TL;DR I'd only use an array if you had an exceptional optimization need or you need to interface with C code (and can't use pyrex).
It's a trade off !
pros of each one :
list
flexible
can be heterogeneous
array (ex: numpy array)
array of uniform values
homogeneous
compact (in size)
efficient (functionality and speed)
convenient
My understanding is that arrays are stored more efficiently (i.e. as contiguous blocks of memory vs. pointers to Python objects), but I am not aware of any performance benefit. Additionally, with arrays you must store primitives of the same type, whereas lists can store anything.
The standard library arrays are useful for binary I/O, such as translating a list of ints to a string to write to, say, a wave file.
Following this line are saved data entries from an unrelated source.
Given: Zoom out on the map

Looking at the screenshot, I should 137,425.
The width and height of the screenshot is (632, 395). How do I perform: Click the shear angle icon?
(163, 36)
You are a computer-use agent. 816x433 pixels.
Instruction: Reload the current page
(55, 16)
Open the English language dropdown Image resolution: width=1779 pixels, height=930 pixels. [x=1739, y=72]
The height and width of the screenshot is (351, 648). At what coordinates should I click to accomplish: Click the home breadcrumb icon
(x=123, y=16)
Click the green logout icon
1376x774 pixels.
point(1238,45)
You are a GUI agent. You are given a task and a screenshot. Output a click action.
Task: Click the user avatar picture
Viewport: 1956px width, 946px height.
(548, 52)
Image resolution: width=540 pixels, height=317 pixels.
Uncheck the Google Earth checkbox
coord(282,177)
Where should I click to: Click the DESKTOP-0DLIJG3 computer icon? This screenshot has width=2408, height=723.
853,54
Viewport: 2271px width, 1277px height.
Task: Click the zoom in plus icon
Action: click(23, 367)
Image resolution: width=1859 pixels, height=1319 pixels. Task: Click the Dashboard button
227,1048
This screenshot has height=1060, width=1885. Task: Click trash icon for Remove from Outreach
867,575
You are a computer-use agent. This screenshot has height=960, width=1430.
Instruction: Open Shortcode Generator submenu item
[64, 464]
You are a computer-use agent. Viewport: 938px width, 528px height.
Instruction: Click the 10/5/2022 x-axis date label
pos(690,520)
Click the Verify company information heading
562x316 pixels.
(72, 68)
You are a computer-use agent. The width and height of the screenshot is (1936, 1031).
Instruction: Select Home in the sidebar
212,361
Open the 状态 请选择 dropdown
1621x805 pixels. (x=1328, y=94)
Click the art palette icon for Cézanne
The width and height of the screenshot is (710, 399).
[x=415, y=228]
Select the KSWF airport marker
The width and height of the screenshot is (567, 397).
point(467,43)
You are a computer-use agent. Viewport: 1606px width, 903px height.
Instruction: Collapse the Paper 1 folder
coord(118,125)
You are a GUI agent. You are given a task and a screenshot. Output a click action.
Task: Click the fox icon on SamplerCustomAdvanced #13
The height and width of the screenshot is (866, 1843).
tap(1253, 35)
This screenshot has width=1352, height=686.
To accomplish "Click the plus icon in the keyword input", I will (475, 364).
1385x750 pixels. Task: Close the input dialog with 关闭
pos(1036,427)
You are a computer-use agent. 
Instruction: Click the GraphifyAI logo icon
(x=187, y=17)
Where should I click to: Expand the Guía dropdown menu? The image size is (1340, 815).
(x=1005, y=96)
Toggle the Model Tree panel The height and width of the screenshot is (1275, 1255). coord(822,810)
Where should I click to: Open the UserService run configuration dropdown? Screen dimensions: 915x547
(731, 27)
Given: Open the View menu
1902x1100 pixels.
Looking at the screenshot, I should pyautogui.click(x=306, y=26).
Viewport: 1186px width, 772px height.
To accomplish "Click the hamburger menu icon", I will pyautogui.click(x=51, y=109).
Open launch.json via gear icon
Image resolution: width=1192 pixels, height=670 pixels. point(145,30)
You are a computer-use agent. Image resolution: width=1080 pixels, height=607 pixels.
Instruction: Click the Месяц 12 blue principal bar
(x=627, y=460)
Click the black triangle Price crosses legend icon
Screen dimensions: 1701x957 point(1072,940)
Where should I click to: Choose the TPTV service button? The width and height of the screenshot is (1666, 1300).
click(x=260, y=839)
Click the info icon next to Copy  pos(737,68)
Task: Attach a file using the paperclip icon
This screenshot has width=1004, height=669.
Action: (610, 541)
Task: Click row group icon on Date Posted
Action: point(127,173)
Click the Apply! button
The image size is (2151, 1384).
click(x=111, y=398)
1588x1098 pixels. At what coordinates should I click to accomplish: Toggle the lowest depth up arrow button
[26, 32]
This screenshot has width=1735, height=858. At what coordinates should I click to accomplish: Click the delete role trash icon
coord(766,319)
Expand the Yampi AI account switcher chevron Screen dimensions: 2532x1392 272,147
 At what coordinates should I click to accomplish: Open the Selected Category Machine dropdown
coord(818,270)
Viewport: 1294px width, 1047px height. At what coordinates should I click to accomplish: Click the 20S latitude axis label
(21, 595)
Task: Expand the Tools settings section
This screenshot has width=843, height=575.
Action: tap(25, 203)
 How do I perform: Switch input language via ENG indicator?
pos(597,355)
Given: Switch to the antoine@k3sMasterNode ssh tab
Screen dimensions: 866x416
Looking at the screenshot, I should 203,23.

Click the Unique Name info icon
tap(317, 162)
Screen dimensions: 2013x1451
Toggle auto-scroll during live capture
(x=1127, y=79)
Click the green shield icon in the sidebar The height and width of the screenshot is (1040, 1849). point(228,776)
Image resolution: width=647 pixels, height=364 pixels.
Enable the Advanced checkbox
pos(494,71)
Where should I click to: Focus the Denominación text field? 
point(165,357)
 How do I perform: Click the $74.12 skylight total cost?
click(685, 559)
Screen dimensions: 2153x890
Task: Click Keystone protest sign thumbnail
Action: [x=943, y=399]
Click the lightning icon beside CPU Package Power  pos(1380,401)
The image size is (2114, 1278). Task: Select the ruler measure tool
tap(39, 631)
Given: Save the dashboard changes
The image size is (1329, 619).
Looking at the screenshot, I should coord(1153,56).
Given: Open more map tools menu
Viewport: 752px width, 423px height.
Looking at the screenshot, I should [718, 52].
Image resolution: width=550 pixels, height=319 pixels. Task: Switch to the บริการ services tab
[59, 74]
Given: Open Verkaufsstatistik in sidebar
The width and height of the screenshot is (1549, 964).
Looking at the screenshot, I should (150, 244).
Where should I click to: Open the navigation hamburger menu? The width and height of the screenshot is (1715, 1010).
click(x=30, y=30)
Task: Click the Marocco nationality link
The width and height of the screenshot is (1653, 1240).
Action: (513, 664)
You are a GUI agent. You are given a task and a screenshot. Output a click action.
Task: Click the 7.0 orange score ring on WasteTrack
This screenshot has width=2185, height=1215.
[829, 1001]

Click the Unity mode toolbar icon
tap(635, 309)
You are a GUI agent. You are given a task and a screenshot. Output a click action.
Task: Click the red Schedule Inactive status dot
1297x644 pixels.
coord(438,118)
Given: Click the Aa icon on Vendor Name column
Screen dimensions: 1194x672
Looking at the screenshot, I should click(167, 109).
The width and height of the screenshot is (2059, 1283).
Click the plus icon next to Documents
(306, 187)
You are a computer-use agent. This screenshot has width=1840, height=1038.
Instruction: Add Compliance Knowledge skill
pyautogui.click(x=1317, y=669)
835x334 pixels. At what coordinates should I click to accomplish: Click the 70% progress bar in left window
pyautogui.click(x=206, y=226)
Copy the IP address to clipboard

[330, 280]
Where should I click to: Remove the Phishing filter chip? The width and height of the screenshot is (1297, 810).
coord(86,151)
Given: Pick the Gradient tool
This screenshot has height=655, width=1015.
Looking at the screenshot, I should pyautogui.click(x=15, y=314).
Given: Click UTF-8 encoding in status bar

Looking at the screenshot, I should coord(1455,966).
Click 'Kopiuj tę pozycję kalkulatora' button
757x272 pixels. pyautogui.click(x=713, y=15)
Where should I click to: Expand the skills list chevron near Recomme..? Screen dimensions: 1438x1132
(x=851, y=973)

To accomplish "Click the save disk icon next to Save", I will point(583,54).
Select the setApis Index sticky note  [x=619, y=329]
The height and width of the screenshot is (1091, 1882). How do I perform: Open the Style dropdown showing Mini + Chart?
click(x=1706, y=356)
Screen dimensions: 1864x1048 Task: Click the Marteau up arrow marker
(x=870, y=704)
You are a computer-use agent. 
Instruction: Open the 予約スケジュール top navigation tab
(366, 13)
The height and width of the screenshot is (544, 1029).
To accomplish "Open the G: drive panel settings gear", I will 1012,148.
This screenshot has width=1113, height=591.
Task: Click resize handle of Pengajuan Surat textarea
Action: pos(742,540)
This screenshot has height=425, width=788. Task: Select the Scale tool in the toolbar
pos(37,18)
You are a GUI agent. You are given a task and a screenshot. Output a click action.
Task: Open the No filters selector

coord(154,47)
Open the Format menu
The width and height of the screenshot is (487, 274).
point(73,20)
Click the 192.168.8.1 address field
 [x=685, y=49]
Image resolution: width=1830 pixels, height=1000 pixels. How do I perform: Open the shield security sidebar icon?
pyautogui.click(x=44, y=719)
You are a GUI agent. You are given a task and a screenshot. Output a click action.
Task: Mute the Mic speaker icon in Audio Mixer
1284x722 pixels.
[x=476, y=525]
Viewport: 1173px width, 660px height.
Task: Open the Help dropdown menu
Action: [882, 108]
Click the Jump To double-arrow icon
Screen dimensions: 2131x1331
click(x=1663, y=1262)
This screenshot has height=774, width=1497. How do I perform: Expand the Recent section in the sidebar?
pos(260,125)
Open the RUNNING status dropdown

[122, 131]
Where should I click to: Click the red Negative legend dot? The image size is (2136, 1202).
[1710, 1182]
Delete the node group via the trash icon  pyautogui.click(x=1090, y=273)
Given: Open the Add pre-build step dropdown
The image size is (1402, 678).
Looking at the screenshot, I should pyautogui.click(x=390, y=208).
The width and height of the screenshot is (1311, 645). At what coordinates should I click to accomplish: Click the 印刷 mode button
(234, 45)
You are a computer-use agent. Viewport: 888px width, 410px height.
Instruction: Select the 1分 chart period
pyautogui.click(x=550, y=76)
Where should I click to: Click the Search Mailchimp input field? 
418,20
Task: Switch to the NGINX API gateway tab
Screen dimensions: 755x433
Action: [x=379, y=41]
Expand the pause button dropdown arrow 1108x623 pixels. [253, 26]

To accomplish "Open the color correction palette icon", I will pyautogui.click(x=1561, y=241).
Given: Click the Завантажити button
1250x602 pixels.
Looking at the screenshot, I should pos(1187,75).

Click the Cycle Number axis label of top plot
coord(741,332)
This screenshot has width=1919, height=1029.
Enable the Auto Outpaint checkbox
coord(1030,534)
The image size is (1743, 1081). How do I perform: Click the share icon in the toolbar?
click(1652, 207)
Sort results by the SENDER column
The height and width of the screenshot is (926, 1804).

That said, as many have already noted, if you're going to do any real work then you should consider using NumPy.
With regard to performance, here are some numbers comparing python lists, arrays and numpy arrays (all with Python 3.7 on a 2017 Macbook Pro).
The end result is that the python list is fastest for these operations.
# Python list with append()
np.mean(timeit.repeat(setup="a = []", stmt="a.append(1.0)", number=1000, repeat=5000)) * 1000
# 0.054 +/- 0.025 msec
# Python array with append()
np.mean(timeit.repeat(setup="import array; a = array.array('f')", stmt="a.append(1.0)", number=1000, repeat=5000)) * 1000
# 0.104 +/- 0.025 msec
# Numpy array with append()
np.mean(timeit.repeat(setup="import numpy as np; a = np.array([])", stmt="np.append(a, [1.0])", number=1000, repeat=5000)) * 1000
# 5.183 +/- 0.950 msec
# Python list using +=
np.mean(timeit.repeat(setup="a = []", stmt="a += [1.0]", number=1000, repeat=5000)) * 1000
# 0.062 +/- 0.021 msec
# Python array using +=
np.mean(timeit.repeat(setup="import array; a = array.array('f')", stmt="a += array.array('f', [1.0]) ", number=1000, repeat=5000)) * 1000
# 0.289 +/- 0.043 msec
# Python list using extend()
np.mean(timeit.repeat(setup="a = []", stmt="a.extend([1.0])", number=1000, repeat=5000)) * 1000
# 0.083 +/- 0.020 msec
# Python array using extend()
np.mean(timeit.repeat(setup="import array; a = array.array('f')", stmt="a.extend([1.0]) ", number=1000, repeat=5000)) * 1000
# 0.169 +/- 0.034
If you're going to be using arrays, consider the numpy or scipy packages, which give you arrays with a lot more flexibility.
This answer will sum up almost all the queries about when to use List and Array:
The main difference between these two data types is the operations you can perform on them. For example, you can divide an array by 3 and it will divide each element of array by 3. Same can not be done with the list.
The list is the part of python's syntax so it doesn't need to be declared whereas you have to declare the array before using it.
You can store values of different data-types in a list (heterogeneous), whereas in Array you can only store values of only the same data-type (homogeneous).
Arrays being rich in functionalities and fast, it is widely used for arithmetic operations and for storing a large amount of data - compared to list.
Arrays take less memory compared to lists.
Array can only be used for specific types, whereas lists can be used for any object.
Arrays can also only data of one type, whereas a list can have entries of various object types.
Arrays are also more efficient for some numerical computation.
An important difference between numpy array and list is that array slices are views on the original array. This means that the data is not copied, and any modifications to the view will be reflected in the source array.